I look back at Lance, and it's only then that he lessens his grip on my arm.

“I apologize for my backhanded jab at you earlier,” he says. “It was good to see you today after so long, Sarah.”

The tone in his voice is softened, and even the look on his face is almost endearing.

“It was good to see you again too, Lance,” I say, unable to help myself, because I'm so surprised, what else can I really say?

“It's been too long,” he says. “I'd like to catch up. If you would do me the honor, I'd love to take you for a drink tonight. What would you say to a scotch at Pegu, tonight at eight?”

For a moment, I consider it. I hate it, but there's still that little part of me – the part that is sixteen, that lives for him, that breathes him in, that wants him to live for me and nothing else in the entire world. It's so appealing, the idea of just me, him, and a bottle of scotch between us, because it's been so long.

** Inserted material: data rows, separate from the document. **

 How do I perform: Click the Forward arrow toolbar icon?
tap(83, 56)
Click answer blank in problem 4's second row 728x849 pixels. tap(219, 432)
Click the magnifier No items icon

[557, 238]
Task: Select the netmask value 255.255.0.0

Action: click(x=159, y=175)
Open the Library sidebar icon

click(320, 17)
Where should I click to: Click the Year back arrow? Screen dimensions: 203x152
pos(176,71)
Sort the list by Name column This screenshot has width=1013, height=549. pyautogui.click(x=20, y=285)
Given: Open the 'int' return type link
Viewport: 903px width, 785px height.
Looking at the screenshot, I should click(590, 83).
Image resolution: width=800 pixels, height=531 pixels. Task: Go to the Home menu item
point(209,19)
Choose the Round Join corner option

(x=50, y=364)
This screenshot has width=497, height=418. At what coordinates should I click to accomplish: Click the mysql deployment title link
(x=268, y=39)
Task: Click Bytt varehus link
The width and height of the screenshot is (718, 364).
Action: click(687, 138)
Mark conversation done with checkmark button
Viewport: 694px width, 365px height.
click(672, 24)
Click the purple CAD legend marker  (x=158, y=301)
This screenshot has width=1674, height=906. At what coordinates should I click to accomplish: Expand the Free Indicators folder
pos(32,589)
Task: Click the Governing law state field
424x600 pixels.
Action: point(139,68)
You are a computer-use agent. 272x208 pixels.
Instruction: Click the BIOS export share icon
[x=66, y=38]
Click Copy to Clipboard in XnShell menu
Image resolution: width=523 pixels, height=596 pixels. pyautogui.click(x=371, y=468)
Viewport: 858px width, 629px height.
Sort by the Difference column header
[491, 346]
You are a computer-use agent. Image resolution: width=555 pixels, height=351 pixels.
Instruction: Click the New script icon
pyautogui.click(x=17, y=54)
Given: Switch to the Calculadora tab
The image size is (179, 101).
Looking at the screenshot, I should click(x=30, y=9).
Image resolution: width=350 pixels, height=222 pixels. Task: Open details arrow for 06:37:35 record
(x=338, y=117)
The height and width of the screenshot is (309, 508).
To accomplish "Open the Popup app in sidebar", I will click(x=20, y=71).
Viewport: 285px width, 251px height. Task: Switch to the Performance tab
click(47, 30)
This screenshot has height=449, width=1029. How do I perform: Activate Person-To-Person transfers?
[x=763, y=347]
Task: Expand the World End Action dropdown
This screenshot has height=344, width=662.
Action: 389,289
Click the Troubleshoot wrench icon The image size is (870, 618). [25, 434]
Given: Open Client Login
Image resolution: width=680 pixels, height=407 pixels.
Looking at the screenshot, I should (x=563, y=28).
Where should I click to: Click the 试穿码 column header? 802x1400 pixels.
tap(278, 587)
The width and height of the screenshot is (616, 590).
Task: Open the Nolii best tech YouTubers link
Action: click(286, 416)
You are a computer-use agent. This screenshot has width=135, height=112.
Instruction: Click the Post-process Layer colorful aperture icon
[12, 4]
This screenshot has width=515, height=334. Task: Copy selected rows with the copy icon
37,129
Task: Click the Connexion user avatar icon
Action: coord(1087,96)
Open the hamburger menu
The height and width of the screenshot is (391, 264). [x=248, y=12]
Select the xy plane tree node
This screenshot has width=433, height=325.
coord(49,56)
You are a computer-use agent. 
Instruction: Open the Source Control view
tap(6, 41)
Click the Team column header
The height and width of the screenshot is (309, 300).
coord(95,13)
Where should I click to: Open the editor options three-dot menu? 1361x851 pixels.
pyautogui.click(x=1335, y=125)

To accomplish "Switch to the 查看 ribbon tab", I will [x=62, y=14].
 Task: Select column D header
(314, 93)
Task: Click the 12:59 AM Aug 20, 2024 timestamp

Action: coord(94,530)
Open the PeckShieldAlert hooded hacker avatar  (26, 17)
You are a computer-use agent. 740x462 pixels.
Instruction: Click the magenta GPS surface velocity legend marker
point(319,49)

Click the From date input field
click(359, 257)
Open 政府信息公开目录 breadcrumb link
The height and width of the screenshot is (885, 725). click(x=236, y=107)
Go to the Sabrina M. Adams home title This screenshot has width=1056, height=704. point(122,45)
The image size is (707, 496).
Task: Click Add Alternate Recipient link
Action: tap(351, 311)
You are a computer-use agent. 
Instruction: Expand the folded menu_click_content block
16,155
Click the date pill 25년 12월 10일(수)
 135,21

And then I remember the sixteen years of scorn.

“I don't drink scotch,” I say, twisting my arm to encourage him to release me.

He does, and I rip my arm away. I'm slightly thrilled at the look of surprise on his face.

“And I may not be my father's daughter anymore, but I still have enough class to not grace you with my presence,” I finally say. “Go to hell.”

It's with only a smidgen of satisfaction that I walk away from him; mostly, I'm pissed.

But that's no surprise. After all, it is James Lance Bass.